# Data for the task

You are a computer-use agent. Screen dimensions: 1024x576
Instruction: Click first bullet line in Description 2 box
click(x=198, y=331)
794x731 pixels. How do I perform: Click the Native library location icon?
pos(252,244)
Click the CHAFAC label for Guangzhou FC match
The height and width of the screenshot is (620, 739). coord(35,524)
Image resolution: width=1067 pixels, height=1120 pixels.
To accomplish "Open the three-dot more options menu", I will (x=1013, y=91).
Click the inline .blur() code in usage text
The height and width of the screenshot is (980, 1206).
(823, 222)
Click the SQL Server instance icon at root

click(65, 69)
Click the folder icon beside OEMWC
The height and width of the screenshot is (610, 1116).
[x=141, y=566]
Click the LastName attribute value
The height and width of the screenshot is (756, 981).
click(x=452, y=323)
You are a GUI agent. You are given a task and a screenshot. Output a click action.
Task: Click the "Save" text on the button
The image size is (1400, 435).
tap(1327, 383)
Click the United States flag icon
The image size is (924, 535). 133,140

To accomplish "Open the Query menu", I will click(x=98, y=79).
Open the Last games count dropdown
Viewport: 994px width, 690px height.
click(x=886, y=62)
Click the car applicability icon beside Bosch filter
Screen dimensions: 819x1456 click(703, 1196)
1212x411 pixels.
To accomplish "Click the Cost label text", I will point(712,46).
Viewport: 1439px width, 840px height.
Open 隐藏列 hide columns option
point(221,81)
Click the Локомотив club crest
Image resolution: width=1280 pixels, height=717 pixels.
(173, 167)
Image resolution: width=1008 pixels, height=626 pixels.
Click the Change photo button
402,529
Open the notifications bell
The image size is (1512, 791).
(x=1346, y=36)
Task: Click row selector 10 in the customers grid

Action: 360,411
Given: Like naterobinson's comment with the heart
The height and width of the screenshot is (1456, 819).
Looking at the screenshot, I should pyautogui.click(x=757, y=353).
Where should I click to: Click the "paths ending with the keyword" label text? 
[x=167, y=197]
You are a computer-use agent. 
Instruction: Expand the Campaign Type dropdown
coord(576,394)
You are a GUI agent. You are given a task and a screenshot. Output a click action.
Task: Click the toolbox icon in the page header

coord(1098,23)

# Action item
In the data above, which lines have "agent"? Report each of them.

# Exercise output
You are a computer-use agent. Screen dimensions: 1024x576
You are a GUI agent. You are given a task and a screenshot. Output a click action.
You are a computer-use agent. 
You are a GUI agent. You are given a task and a screenshot. Output a click action.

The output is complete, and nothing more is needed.